» 抽出テキスト:

------------------------

この人たちが航海の安全を祈り、住吉神社(大阪市)から勧請してこの住吉神社が建立されたそうだ。
石灯篭は、江戸時代の材木商達が寄進したものと言われる。
住吉神社
住吉神社の先に船津屋(料理旅館、昔は本陣)と山月(ホテル、元は脇本陣)の建物が一際高く見える。
何十年も前に、こちらにハゼ釣りに来たことがあったが、すっかり整備がされ様変わりちょっぴり寂しい。
住吉神社より運河を越えると 大きい鳥井が見える、ここが「七里の渡し跡」
江戸時代、東海道五十三次が設けられ桑名はその42番目の宿場として栄えた。
熱田の宮の渡し(名古屋市)から海路、「桑名の渡し」まで約七里(28km)を船で往来した。
言わば尾張の国から伊勢の国に入る玄関口であった。 伊勢参りが盛んになり、江戸中期
伊勢神宮・一の鳥井が伊勢国の東玄関「七里の渡し」に建てられた。

------------------------

» 表示データ:
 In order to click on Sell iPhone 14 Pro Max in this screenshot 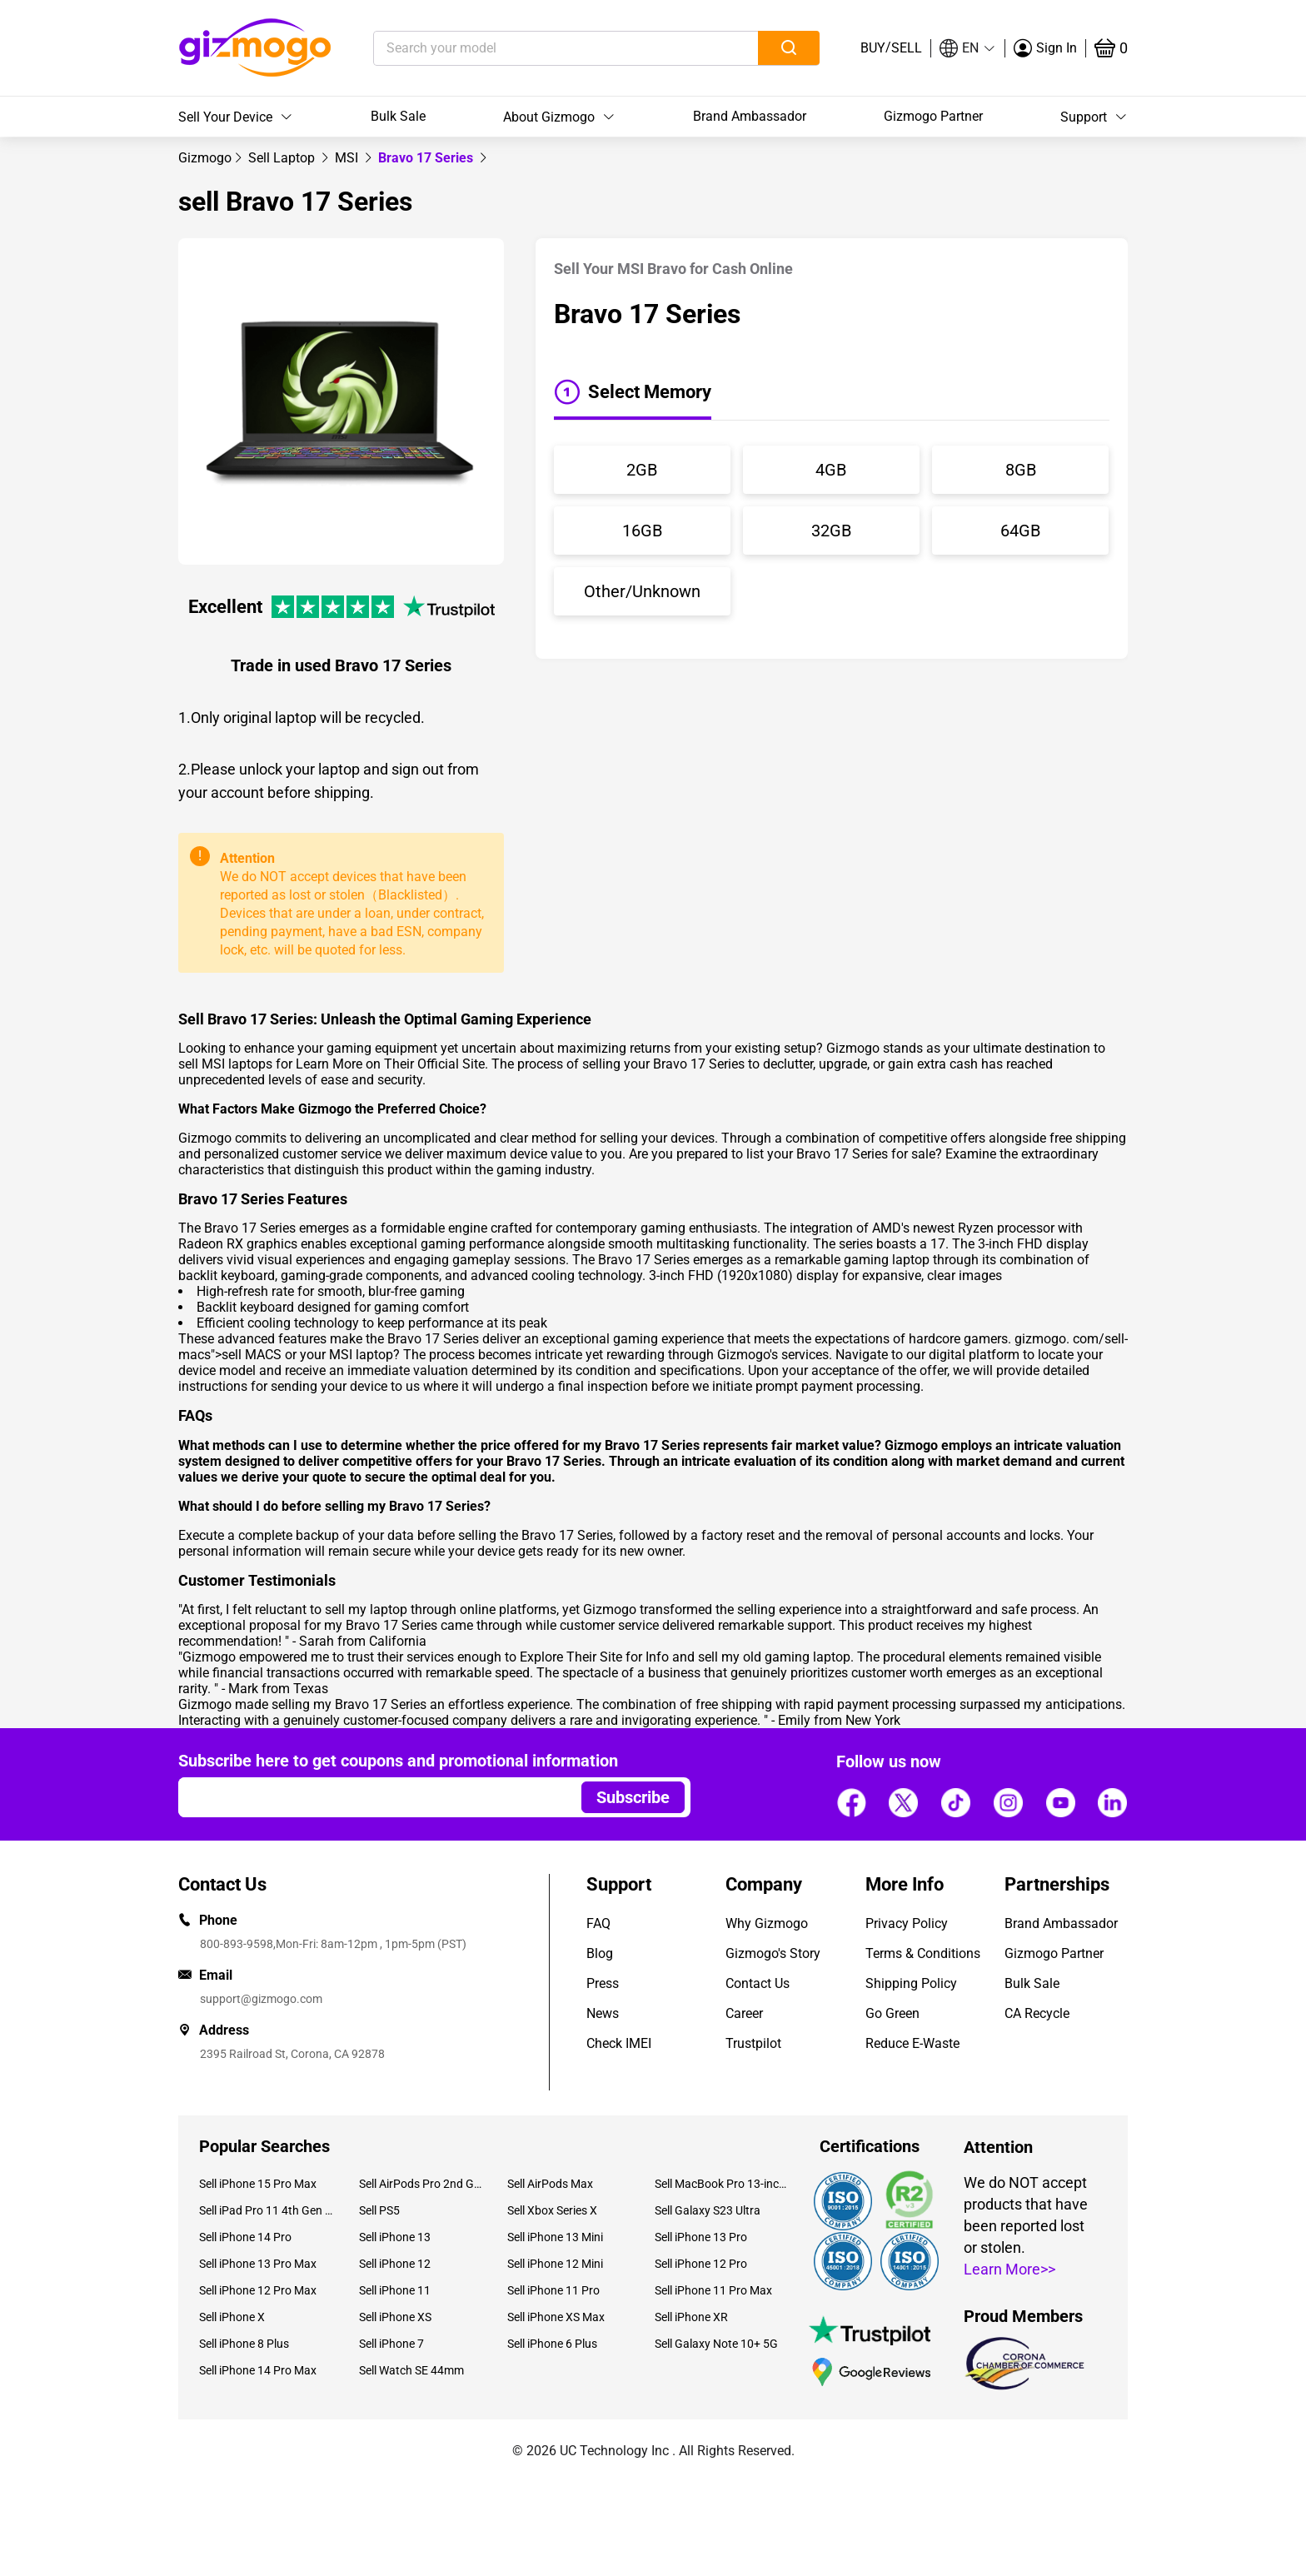, I will do `click(258, 2370)`.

------------------------

» 設定課題:
1 - 抽出テキストで、筆者がかつてハゼ釣りに来た場所について「ちょっぴり寂しい」と感じている理由を、本文に沿って一文から三文で説明せよ。
2 - 桑名の七里の渡しについての本文の続きを、最後の文の後から書け。

» 課題の結果:
1 - 何十年も前にハゼ釣りに来た場所が、今ではすっかり整備されて様変わりしていたからである。

2 -
七里の渡し跡、一の鳥井と常夜灯
当時の桑名宿は東海道を行き来する全ての人達がここを利用したことで街の賑わいは
大変だったと言われるが、実際は四日市宿(三滝川河口)までの「10里の渡し」に人をとられたそうだ。
桑名〜四日市の3里8町を歩かずに済むんだから、旅人にとっては魅力、勿論、船賃が払える人達
にとってのことですが。 その為、桑名と四日市が客引きで争ったそうだ。
しかし今では、その面影もなく、夢のようだ。
静かな佇まいの「七里の渡し」が鎮座して感慨もひとしお。
七里の渡しの運河を隔てた対岸には旧桑名城址の三の丸地内、当時は51の櫓があったと言われる。
今はその一つ「蟠龍櫓」が復元され水門管理所が入り、住吉・川口・三の丸の水門の管理をしている。
2階は展望台と資料室となっている。
蟠龍とは天に向かって登るうずくまった龍の姿をいい、龍は水を司る聖獣であることから「蟠龍櫓」も
海に対する守護神として造られたと伝えられている。 広重によっても東海道の名勝として描かれ
”桑名の時雨蛤”と共に有名であった。
蟠龍櫓と川口水門
九華公園(旧桑名城址)
蟠龍櫓より防波堤を歩き九華公園(旧桑名城址)に入る。
九華公園は維新以後、荒廃していた桑名城・本丸、二の丸に昭和2年に造られた公園で
四季折々の桜やつつじ、花菖蒲などが植えられた市民の憩いの場となっている。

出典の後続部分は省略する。